KANSAS CITY, Mo. — Kelly Services, a staffing company that helps school districts staff substitute teachers, is seeing a concerning series of trends as COVID-19 cases surge throughout the Kansas City area.
"We have some school districts that are having more challenges than others. But in general, we typically run in...Kansas, Missouri, we're running about 80% fill rates right now," said Keith Elliott, regional vice president of Kelly Services who oversees operations in both of those states.
Recent data from districts on both sides of the state line track with the trend of staff shortages and a shortage of substitute teachers.
Kearney is reporting more than a dozen teachers and staff in quarantine, while the Shawnee Mission School District reports more than 70 staffers in quarantine. At Blue Valley's most recent board of education meeting, they said they had one day of 77 substitute requests, with 12 unable to be filled due to a lack of availability.
"As we moved into November, and cases have started to increase, we've seen a little bit more hesitancy from folks wanting to work," Elliott said regarding substitute teaching availability. "A decent percentage of our substitute teachers are retired teachers, which, as I'm sure you know, put some kind of in that more high-risk category."
Teachers may also be wary of the stress involved in the job.
"That's difficult to really convey how much stress there is put on the teachers and it's not just the substitute teachers, it's...the everyday teachers, the teachers that are being asked to cover additional classrooms or losing a plan period or different things like that that have made a change to the way they operate," Elliott explained. "I know I've heard other people say this too, and I feel like, you know, the healthcare workers out there, you know, heroes, frontline heroes, and I feel like our substitute teachers and the teachers that are out there, keeping the kids in school. Heroes as well. I mean really doing work that's important right now and, and yeah it is stretching them."

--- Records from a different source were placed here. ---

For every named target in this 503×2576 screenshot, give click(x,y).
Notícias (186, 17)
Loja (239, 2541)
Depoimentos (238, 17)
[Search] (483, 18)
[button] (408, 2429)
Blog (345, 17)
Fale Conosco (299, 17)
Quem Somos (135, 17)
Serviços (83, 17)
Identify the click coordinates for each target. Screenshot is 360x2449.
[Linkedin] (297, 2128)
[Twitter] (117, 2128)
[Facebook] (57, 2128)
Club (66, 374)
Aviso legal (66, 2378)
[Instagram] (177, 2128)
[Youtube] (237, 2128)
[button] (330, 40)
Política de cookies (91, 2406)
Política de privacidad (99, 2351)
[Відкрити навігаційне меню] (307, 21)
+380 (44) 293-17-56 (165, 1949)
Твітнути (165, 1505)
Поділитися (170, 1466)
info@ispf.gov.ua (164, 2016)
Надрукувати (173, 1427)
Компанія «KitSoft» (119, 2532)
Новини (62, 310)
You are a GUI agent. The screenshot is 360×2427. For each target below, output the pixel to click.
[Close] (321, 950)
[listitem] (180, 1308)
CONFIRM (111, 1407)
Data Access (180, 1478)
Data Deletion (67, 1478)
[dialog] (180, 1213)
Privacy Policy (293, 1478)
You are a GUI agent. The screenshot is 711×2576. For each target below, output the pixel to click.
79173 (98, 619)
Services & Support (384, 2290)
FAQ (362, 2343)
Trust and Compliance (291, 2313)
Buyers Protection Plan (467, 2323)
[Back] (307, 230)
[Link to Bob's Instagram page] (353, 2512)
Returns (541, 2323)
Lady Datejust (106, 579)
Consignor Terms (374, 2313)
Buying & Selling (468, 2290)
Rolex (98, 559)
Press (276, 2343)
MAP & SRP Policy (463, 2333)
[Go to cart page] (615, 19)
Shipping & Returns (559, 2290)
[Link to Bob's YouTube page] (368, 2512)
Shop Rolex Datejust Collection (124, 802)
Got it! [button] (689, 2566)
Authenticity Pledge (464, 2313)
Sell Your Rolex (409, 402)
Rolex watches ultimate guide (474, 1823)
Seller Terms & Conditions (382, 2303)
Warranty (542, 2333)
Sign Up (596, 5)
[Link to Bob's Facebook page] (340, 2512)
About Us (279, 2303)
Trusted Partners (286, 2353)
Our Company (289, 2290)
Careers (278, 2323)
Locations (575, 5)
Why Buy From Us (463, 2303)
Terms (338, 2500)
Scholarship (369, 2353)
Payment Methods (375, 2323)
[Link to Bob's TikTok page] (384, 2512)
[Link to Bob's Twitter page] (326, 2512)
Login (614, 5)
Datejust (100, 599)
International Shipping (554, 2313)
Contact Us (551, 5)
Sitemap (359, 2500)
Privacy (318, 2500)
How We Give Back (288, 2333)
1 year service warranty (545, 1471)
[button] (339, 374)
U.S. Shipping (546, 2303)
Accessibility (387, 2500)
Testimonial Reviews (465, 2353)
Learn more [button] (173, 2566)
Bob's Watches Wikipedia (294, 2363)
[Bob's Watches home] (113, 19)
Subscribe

Elliott said the need for new substitute teachers is paramount during the pandemic.
"Missouri has recently added a new training program that allows teachers to or allows people to become a substitute teacher if they take an online training course that's 20 hours long. The focus is more on things like classroom management, how to de-escalate situations," he said.
Kelly Services also noted a 30% year-to-year decline in recruitment for substitutes, and Elliott noted that the pandemic has exposed another concerning national education trend.
"The pandemic has definitely had an effect on the teacher shortage because, again, it's driving down just interest in becoming a teacher in general at this point, you know, but prior to that there had already been challenges finding teachers," Elliott said. "A lot of our substitutes have been used in what we call vacancy positions, so if a school is not able to get a teacher hired in the full-time capacity then our substitute goes in and covers that job until they are able to get somebody hired. So we'll still have opportunities for subs, you know, if schools do go into that virtual environment, but they will be there will be less opportunities for substitutes if they do go that direction."